Костя вошел в кабинет.
Алексей сидел у письменного стола, перебирая какие-то безделушки.
— Если ехать, Алеша, так уж пора, — робко сказал Костя.
— Да, да… Какое сегодня число? — рассеянно проговорил тот.
— Сегодня? — повторил Костя и машинально поднял глаза на календарь, висевший на стене. Листочки на календаре были оборваны до 27-го декабря, и большой крест, сделанный синим карандашом, зловеще сплетался с праздничными красными цифрами.
— Что это? — с невольным страхом воскликнул Костя.
Алексей обернулся к календарю, странная улыбка скривила его губы, казалось, он готов был заплакать.
— Ничего, ничего, еще пять дней осталось, пять дней, — прошептал он; прошелся по комнате и закричал:
— Ну, едем, Костик, едем! Эй, Иваненко, скорей чемодан укладывай.
Алексей шумно распоряжался, хватался то за одну вещь, то за другую, ругал денщика. Когда чемодан был уже уложен, он вдруг спохватился: «Ах, да!» — и побежал в спальню. Через минуту он принес оттуда маленький револьвер в чехле.
— Чуть было самое важное не забыл, — проговорил он, криво улыбаясь.
Костя вздрогнул и отвернулся к окну.
— Ну, ехать, ехать! Кажется, ничего не забыл.
Они быстро оделись и, напутствуемые пожеланиями денщика, сели в сани.
Яркий багрянец еще догорал за синим, далеким куполом собора. Было сухо и морозно; в ясных сумерках зажигались электрические фонари.

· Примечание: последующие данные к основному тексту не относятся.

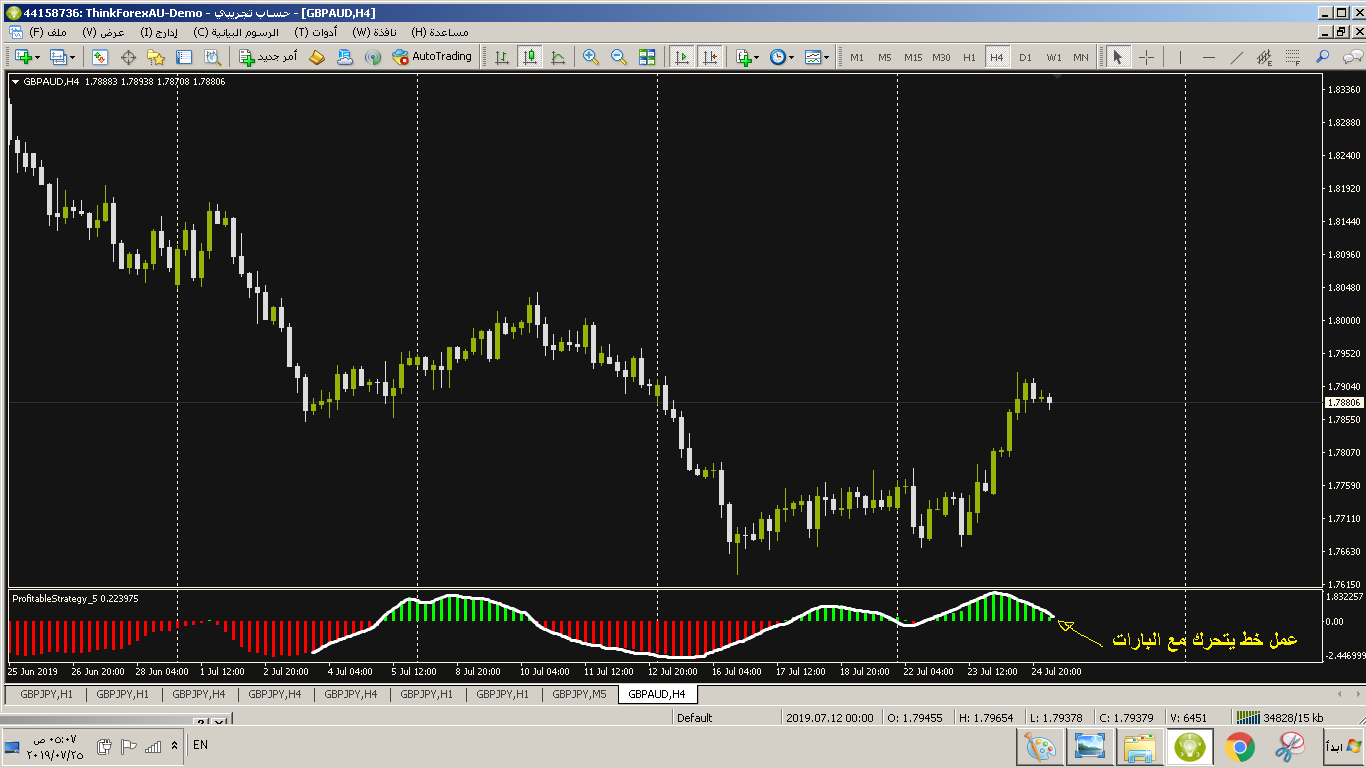Open the indicators list dropdown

— Скорее, скорее, братец. Рубль получишь! — торопил Алексей извозчика, и сани понеслись.
— Тетка ведь денег не дала, — вспомнив давешнюю неудачу, сказал Костя.
— А, черт с ней! Теперь все равно! — с беспечным смехом ответил Алексей и что-то запел даже, победоносно закручивая черный ус.

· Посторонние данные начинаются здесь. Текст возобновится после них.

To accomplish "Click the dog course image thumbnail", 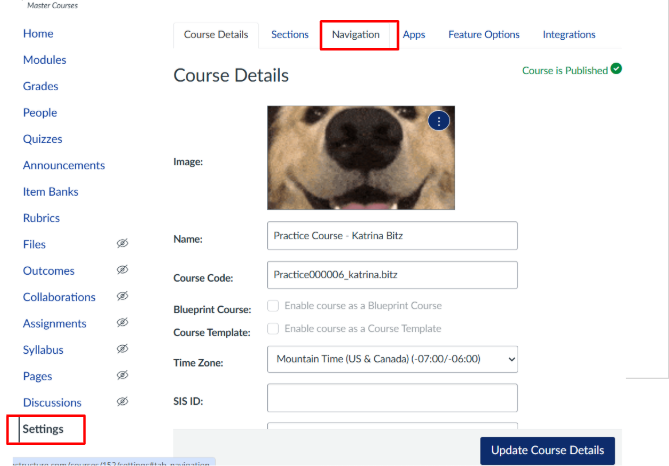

В поезде было тесно, но Алексей покричал на кондуктора, потребовал начальника станции, и Рудаковых перевели в первый класс.
В купе сидели старичок в клетчатом сером костюме и барышня. Прочитав «Новое время»,{230} старичок первый вступил в разговор, рассказал, что он едет только до Любани, откуда еще 30 верст на лошадях до фабрики, которой он управляет, что барышня — его дочь, учится в консерватории, посетовал на железнодорожные порядки и после каждого слова прибавлял «изволите ли видеть». Алексей почтительно поддерживал разговор, и только барышня, уткнувшись в книжку, и Костя в углу дивана молчали.